Duchenne Muscular Dystrophy (DMD)
In diagnosing any form of muscular dystrophy, a doctor usually begins by taking a patient and family history, and performing a physical examination. Much can be learned from these, including the pattern of weakness. The history and physical go a long way toward making the diagnosis, even before any complicated diagnostic tests are done.
Early in the diagnostic process, doctors often order a blood test called a CK level. CK stands for creatine kinase, an enzyme that leaks out of damaged muscle. When elevated CK levels are found in a blood sample, it usually means muscle is being destroyed by some abnormal process, such as a muscular dystrophy or inflammation.

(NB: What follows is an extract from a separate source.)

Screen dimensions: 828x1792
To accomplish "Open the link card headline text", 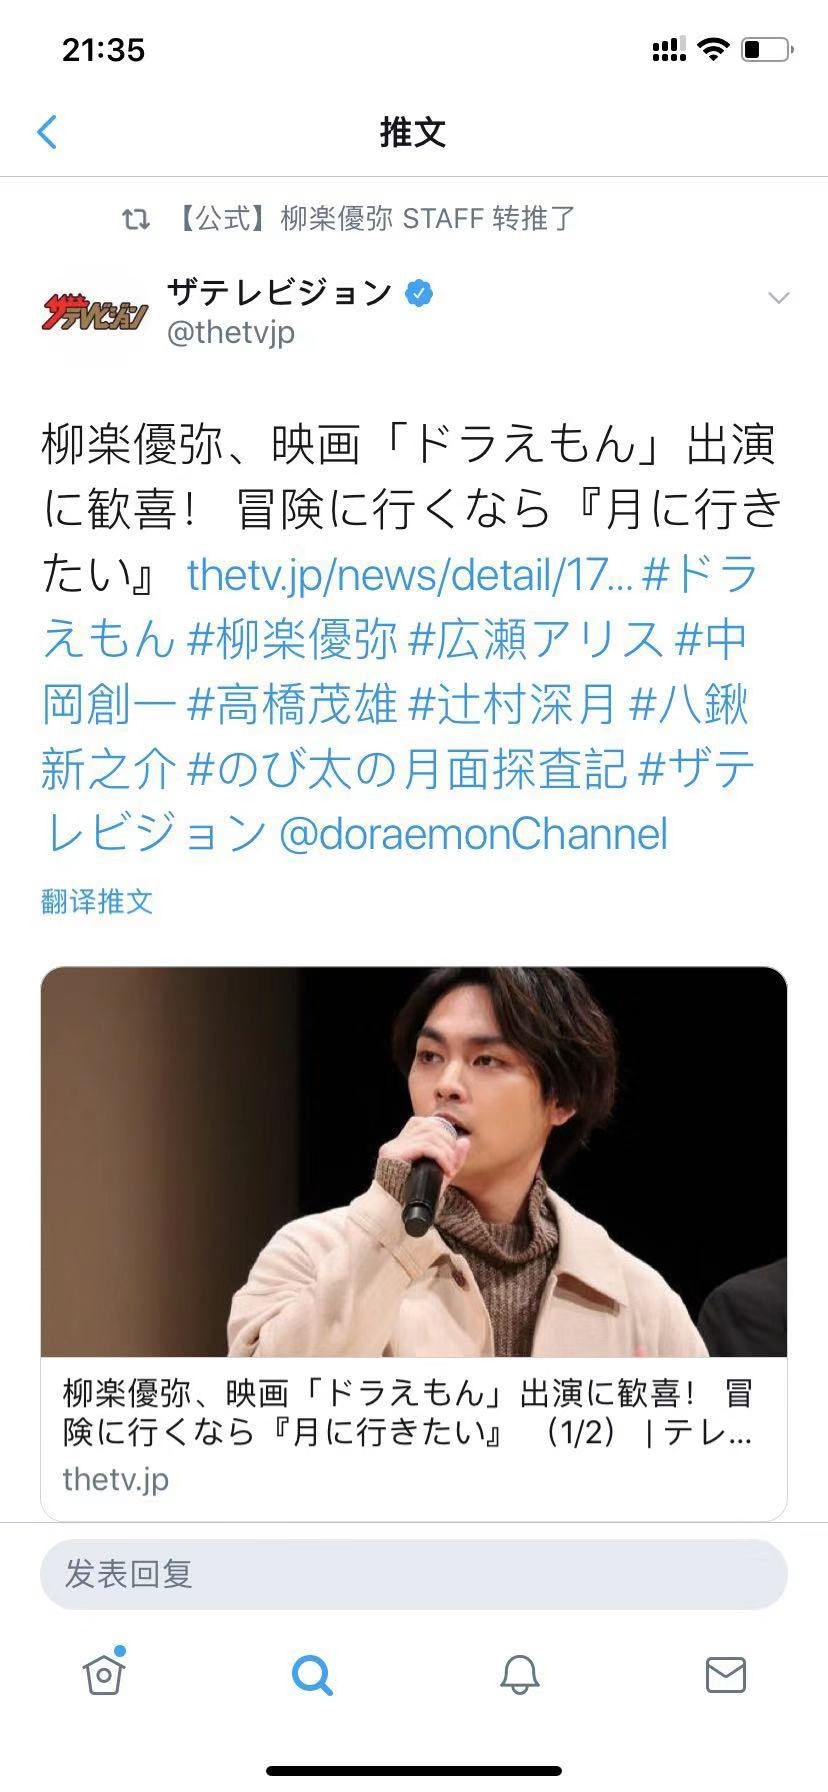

A very high CK level suggests that the muscles themselves (and not the nerves that control them) are the likely cause of the weakness, although it doesn’t tell exactly what the muscle disorder might be.
Genetic testing involves analyzing the DNA of any cells (usually blood cells are used) to see whether there is a mutation in the dystrophin gene, and if so, exactly where it occurs. Such DNA testing for dystrophin mutations is widely available in the United States. Ask your MDA clinic physician or genetic counselor for more information. And, for more on getting a definitive genetic diagnosis, see The Genie's Out of the Bottle: Genetic testing in the 21st century.
Female relatives of men and boys with DMD can undergo DNA testing to see if they are carriers of the disease. Women who are DMD carriers can pass on the disease to their sons and their carrier status to their daughters. In a minority of cases, girls and women who are DMD carriers may themselves show symptoms of DMD, such as muscle weakness and heart problems. These symptoms may not show up until adulthood. (See Causes/Inheritance.)
Several experimental drugs currently in development to treat DMD require knowledge of the person's precise genetic mutation, so genetic testing has become important not only for diagnosis but possibly for future treatments.
To obtain more information, the doctor may order a muscle biopsy, the surgical removal of a small sample of muscle from the patient. By examining this sample, doctors can tell a great deal about what’s actually happening inside the muscles.
Modern techniques can use the biopsy to distinguish muscular dystrophies from inflammatory and other disorders, and also to distinguish among different forms of muscular dystrophy. For instance, the amount of functional dystrophin protein found in a muscle biopsy sample sheds light on whether the disease course is likely to be DMD (with no dystrophin present) or the milder Becker muscular dystrophy (with some partially functional dystrophin present).